In Italia esiste infatti una lunga tradizione di buone pratiche ai fornelli per recuperare gli avanzi e gli scarti in vari modi. Ogni regione ha la sua tradizione di ricette che puntano al recupero, eredità della secolare cultura contadina. Il primo e più insigne studioso che ha raccolto questa eredità è stato Pellegrino Artusi, l’antenato di ogni figura di gastronomo e critico letterario-culinario, ma soprattutto l’autore del primo vero libro di ricette basato su criteri scientifici e ricerche etnografiche (La scienza in cucina e l’arte di mangiar bene, uscito nel 1891). Ai tempi dell’Artusi, nell’Italia contadina di fine Ottocento, si cucinava davvero a spreco zero. Riferendosi alla letteratura gastronomica, la «cucina degli avanzi» è un concetto che nasce con la borghesia cittadina e nella società del benessere: nella cultura contadina non esisteva l’avanzo, perché tutto si usava in un’ottica di economia circolare. È nella nostra epoca, che gode di una disponibilità economica e alimentare senza precedenti nella storia, che abbiamo dimenticato la cultura del riuso totale e ci siamo consegnati alla triade avanzo-scarto-spreco. Gli avanzi derivano proprio dall’eccesso di quantità che comincia quando riempiamo il carrello e termina nel calcolare le porzioni che cuciniamo.
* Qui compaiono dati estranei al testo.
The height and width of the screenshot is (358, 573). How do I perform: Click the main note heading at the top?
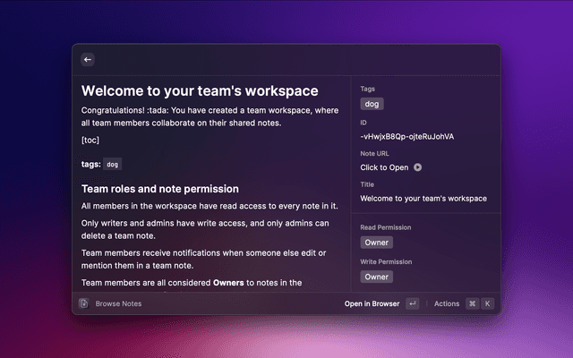coord(200,90)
Lo spreco è la più grave perdita che ci ha portato la modernità: gettiamo cibo nemmeno consumato, prossimo alla scadenza o che riteniamo non idoneo ai nostri standard estetici, ma ancora perfettamente commestibile. Quello che vi proporremo è un approccio del tutto nuovo rispetto a molti manuali: il superamento della logica di recupero degli avanzi o scarti, con la valorizzazione in cucina di quegli ingredienti che per vari motivi potremmo essere tentati di buttare.
DA ARTUSI A OGGI: LA CUCINA DEGLI AVANZI E DEGLI SCARTI
Più che sugli avanzi, Artusi punta su una cucina parsimoniosa, semplice e basata sugli ingredienti più tradizionali (pane, lesso, uova, pollo). Antesignano di ogni libro di ricette scritto per il pubblico, Artusi pubblicò innumerevoli ristampe del suo libro (quattordici finché era in vita), arricchendo ogni volta il testo con consigli dei lettori e facendone non solo un ricettario ma un viaggio nella cultura nazionale del cibo; in questo modo seppe riunificare le tante tradizioni culinarie regionali italiane nel primo libro di cucina post-unitario, tanto che a rileggerlo si rivela attualissimo ancora oggi.
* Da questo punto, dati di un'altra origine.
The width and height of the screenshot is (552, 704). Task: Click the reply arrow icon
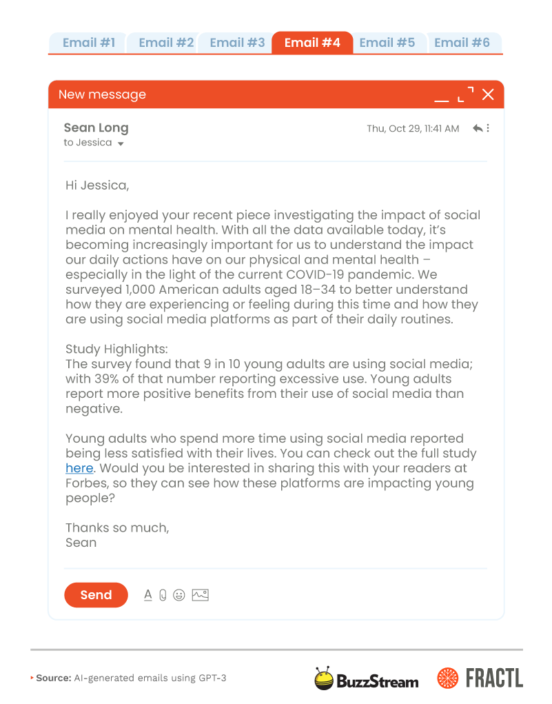coord(477,128)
Il primo a occuparsi espressamente di «avanzi» fu in realtà un conterraneo di Artusi, Olindo Guerrini (1845-1916), nel suo L’arte di utilizzare gli avanzi della mensa, pubblicato postumo nel 1918: un libro che conta ottocento ricette divise in tredici capitoli e che risente molto dell’influenza di Artusi, anche nelle digressioni personali e argute. Si tratta di ricette basate sugli ingredienti più tipici della cucina tradizionale, tuttavia abbondano di burro e fritture, il che le rende difficilmente proponibili sulle tavole di oggi.
Artusi, che negli ultimi vent’anni della sua vita si dedicò esclusivamente alla missione di descrivere la cucina domestica italiana, trovò in Guerrini un sostenitore colto, che gli offrì suggerimenti, lo aiutò, lo corresse, gli inviò ricette che erano più che altro uno sfoggio di erudizione e che talvolta non superavano il vaglio della pratica. Proprio per queste ragioni Guerrini non raggiunse mai la fama dell’Artusi, il cui approccio pratico e la paziente raccolta con criteri scientifici, insieme all’interazione con gli abitanti delle tante regioni italiane, risultarono vincenti, tanto che il suo La scienza in cucina nel 1931 spiccava tra i libri più letti nel Paese, accanto ai Promessi sposi e a Pinocchio.
Da allora di acqua nelle pentole ne è bollita, e dopo la cucina degli avanzi si è esplorata anche quella degli scarti. Così avviene nel libro di Andrea Segrè Cucinare senza sprechi (Ponte alle Grazie, Milano 2012), con le ricette della cuoca Lorenza Pliteri. L’idea di dare nuova vita in cucina anche alle parti esterne di ortaggi (gambo, foglie, buccia), che quasi sempre buttiamo nella spazzatura, per farne per esempio un gran brodo vegetale, non è sbagliata in sé. Con i gambi dei broccoli potete realizzare delle tagliatelle da condire con i gamberi; dalle bucce di patate si può ricavare un ottimo gratin e molte altre leccornie, che se il lettore desidera può approfondire nel libro citato. Resta però il fatto che gli scarti li devi conservare, e anche in maniera appropriata, se vuoi riutilizzarli. È chiaro dunque che è più semplice cucinare solo ciò che serve, il giusto, ed evitare di produrre avanzi.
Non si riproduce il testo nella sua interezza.